• _Exercise directions_:
Every line of the records that holds the word "Enable" should be copied out.

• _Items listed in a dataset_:
● ● ●

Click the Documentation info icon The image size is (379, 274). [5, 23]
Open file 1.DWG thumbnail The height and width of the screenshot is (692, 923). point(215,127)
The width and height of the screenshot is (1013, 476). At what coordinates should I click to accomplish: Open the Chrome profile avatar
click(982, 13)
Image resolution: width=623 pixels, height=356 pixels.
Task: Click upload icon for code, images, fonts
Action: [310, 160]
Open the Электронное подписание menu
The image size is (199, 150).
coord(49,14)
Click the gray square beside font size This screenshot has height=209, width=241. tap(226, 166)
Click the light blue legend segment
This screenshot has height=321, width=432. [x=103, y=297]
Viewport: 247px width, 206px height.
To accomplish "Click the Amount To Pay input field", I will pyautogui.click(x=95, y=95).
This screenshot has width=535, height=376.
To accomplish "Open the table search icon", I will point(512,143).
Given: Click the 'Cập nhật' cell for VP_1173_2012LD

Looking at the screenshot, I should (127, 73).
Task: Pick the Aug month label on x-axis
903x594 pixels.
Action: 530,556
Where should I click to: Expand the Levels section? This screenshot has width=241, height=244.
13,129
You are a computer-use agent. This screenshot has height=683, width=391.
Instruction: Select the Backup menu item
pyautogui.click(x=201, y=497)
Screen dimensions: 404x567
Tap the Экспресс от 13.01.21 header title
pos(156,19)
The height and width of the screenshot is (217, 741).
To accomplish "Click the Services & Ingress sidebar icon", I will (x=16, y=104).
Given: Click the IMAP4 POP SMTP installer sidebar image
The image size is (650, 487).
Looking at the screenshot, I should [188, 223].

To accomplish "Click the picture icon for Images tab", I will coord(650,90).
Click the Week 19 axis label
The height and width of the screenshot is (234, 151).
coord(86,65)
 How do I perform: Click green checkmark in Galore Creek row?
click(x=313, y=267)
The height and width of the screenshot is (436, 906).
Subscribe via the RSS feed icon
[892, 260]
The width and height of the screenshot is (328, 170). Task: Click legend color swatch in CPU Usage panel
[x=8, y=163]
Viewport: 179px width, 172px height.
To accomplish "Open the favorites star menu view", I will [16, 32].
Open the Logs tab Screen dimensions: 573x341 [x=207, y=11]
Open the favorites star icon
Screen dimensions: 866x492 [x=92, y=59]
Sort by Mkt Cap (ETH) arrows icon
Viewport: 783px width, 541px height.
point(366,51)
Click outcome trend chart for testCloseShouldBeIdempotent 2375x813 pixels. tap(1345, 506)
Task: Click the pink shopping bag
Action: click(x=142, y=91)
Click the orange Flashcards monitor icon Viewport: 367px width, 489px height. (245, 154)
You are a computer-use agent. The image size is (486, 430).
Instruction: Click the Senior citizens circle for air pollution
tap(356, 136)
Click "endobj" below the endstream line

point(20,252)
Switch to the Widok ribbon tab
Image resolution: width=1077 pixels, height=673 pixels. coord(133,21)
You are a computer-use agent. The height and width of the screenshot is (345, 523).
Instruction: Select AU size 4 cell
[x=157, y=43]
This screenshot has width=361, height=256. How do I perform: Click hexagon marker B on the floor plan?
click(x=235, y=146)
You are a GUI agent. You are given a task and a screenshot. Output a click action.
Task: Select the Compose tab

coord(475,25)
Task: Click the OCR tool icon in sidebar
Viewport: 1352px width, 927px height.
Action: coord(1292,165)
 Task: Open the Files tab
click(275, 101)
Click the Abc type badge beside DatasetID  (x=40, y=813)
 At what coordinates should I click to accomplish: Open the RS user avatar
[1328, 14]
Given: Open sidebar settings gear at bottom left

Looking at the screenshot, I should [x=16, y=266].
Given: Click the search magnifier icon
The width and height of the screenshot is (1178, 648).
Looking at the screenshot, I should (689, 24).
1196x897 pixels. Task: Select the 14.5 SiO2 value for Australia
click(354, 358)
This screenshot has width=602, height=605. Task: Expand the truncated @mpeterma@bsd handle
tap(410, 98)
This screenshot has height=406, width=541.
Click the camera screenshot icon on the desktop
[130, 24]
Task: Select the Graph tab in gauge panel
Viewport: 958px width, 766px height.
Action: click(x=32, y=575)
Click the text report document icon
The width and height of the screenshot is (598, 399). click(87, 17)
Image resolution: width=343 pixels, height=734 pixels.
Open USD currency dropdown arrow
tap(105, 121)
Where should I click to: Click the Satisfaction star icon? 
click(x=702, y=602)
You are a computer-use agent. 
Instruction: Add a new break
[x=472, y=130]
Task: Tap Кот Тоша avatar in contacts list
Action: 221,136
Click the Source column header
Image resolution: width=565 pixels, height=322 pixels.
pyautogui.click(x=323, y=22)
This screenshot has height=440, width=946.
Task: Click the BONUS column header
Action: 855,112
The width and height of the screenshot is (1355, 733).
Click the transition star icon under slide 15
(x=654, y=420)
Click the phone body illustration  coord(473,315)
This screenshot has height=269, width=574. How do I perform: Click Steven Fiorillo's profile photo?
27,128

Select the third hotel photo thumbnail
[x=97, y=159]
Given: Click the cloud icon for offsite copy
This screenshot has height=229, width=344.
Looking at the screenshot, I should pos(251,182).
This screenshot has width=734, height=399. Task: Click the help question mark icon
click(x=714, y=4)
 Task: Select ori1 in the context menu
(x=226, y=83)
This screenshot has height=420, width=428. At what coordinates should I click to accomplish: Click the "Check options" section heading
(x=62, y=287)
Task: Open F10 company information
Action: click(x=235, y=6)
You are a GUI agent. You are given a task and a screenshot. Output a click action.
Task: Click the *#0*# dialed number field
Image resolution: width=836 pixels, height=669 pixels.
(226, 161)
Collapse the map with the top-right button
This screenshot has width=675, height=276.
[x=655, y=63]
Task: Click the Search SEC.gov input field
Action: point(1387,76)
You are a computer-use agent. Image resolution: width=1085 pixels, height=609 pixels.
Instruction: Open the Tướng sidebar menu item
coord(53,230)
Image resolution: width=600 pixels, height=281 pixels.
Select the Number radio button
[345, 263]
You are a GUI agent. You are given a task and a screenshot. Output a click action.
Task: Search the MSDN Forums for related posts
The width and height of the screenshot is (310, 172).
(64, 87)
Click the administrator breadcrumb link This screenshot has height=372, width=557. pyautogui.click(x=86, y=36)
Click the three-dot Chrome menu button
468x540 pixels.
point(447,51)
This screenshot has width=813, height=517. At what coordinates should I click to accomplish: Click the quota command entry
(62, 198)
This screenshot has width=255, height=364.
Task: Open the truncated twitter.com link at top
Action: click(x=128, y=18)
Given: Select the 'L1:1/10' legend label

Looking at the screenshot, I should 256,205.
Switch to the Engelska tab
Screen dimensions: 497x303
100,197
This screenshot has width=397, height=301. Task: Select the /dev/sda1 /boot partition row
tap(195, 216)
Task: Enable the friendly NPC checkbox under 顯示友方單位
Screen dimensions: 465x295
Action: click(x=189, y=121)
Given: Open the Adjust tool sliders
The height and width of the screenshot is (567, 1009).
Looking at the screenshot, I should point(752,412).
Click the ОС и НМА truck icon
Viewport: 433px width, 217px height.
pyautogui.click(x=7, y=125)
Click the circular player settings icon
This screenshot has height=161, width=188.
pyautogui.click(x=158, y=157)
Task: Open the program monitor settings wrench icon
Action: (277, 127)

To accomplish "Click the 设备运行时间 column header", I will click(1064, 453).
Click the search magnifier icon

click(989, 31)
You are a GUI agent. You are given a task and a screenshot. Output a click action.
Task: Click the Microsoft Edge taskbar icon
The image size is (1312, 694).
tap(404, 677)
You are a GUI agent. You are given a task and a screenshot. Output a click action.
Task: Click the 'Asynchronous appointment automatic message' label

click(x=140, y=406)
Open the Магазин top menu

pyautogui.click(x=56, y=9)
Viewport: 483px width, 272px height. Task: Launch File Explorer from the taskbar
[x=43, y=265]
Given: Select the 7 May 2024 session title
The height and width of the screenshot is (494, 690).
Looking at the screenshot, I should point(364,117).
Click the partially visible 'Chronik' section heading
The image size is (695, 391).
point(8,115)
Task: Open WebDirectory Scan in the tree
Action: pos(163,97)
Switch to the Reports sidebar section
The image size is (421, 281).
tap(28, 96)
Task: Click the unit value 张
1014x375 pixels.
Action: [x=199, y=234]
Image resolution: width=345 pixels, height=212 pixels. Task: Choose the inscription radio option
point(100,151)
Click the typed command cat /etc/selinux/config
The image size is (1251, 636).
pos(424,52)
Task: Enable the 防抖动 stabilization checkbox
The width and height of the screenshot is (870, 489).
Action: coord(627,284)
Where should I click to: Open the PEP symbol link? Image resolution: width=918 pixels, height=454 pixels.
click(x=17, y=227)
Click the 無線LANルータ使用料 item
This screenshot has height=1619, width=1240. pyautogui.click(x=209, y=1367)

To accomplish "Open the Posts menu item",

● ● ●

• _Result of this task_:
Task: Enable the friendly NPC checkbox under 顯示友方單位
Task: Enable the 防抖动 stabilization checkbox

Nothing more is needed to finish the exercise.